Dollar-denominated exports rose 11.5 percent on-year, recovering from a 25.4 percent slump hit in February that marked a seven-year trough. Imports meanwhile fell an annual 7.6 percent, unchanged from February, Reuters reported.
That left Beijing with a surplus of $29.86 billion for the month, compared with February's $32.59 billion surplus.
A Reuters poll of economists had expected a 2.5 percent annual rise for exports and a 10.2 percent decline for imports, predicting a trade surplus of $30.85 billion.
March's strong export performance is partly due to a low comparison base last year and Beijing's supportive policies, a customs spokesman told Reuters.
"In a way, it [the data] isn't surprising given the base effect. But also, the authorities have been stimulating the economy quite significantly—all the interest rate and reserve ratio requirement (RRR) cuts—so we are seeing improvement and some stabilization," said Jonathan Pain, author of investment newsletter The Pain Report.

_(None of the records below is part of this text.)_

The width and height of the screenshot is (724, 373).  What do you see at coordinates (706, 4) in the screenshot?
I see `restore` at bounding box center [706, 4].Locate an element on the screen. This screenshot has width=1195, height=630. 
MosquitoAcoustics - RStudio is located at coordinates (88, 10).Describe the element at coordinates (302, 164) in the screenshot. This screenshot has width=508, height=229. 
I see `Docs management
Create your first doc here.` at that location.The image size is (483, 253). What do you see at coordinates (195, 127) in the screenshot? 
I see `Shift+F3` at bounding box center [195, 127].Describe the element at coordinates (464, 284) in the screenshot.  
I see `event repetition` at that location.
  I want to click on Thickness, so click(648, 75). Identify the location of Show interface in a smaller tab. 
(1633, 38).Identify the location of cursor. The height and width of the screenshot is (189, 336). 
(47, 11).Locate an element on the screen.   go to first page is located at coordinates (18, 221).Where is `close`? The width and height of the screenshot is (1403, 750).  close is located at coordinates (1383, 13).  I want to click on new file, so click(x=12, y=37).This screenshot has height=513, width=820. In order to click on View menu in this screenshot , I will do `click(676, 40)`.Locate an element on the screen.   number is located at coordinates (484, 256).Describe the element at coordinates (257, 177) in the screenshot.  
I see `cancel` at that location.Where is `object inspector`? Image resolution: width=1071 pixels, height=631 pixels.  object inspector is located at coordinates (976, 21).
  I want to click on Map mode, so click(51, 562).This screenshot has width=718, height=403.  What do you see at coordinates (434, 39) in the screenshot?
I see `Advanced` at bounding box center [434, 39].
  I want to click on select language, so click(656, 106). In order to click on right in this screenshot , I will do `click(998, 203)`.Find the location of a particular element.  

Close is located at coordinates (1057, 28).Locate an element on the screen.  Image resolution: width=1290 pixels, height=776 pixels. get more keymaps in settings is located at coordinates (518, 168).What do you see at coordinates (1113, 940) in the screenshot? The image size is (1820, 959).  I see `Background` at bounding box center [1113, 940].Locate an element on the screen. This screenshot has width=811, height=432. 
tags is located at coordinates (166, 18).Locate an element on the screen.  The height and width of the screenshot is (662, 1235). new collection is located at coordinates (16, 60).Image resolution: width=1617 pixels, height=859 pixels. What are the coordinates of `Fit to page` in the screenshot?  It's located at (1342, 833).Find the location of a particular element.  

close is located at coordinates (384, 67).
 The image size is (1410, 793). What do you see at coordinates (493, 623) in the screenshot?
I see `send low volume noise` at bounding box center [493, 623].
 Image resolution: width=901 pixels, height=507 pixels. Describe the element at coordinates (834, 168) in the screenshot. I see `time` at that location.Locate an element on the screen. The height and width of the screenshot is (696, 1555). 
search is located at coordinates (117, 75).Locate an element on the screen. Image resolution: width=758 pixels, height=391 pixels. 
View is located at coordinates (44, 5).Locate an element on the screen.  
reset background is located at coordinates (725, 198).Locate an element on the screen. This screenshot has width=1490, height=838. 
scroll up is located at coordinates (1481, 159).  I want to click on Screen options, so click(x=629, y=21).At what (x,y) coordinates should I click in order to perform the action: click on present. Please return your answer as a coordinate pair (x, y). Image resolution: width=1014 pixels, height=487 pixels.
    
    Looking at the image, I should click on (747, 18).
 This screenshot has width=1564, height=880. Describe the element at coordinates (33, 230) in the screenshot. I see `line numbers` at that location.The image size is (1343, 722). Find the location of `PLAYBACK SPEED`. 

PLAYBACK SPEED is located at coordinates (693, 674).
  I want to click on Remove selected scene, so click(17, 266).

Separately, yuan-denominated exports climbed 18.7 percent on-year, from a 20.6 percent drop in February. Yuan-denominated imports fell an annual 1.7 percent, slower than the previous month's 8 percent decline.
Wednesday's data follow other indicators that suggest the world's second-largest economy may be on the mend after recent concerns surrounding capital outflows and a volatile yuan, or renminbi.
Beijing's foreign exchange reserves have fallen by $800 billion since 2014, according to CLSA data. March indicated a brighter outlook however, with reserves posting their first monthly increase since November. Meanwhile, the yuan has continued to weaken in recent sessions.
March's official manufacturing Purchasing Managers' Index (PMI) returned to growth for the first time since July with a reading of 50.2, a survey showed last week. Meanwhile, mainland exporters expect trade performance to improve in 2016 from last year despite an unstable exchange rate and rising costs, the commerce ministry said last week, citing a survey, according to Reuters.
However, a sustained trade recovery depends on the global outlook.
A persistent weakness in external demand increases China's downside risks, according to HSBC. Still, the People's Bank of China (PBOC) has plenty of liquidity tools available in its war chest to stem any sharp crashes, including cuts to its benchmark interest rate and reserve requirement ratio as well as open market operations, the bank explained in a recent report.
But more than monetary policy, economists widely agree that supply-side reforms will be key to reinvigorating an economy growing at its slowest pace in 25 years.
"Appropriate demand expansion should be complemented by trimming overcapacity, inventory destocking, deleveraging, cost reduction and improving weak links in the economy," Chris Leung, an economist at DBS, said in a note.
"In the field of production, there is a need to enhance high-quality supply, increase effective supply, improve the adaptability and flexibility of the supply structure, and increase total factor productivity to make the supply-side more adaptable to changes in the evolving structure of the economy."
Clarification: This article has been updated since first published to show that exports increased at the highest rate since February 2015
Correction: Reuters subsequently corrected China's dollar-denominated import figure from 13.8 percent to 7.6 percent.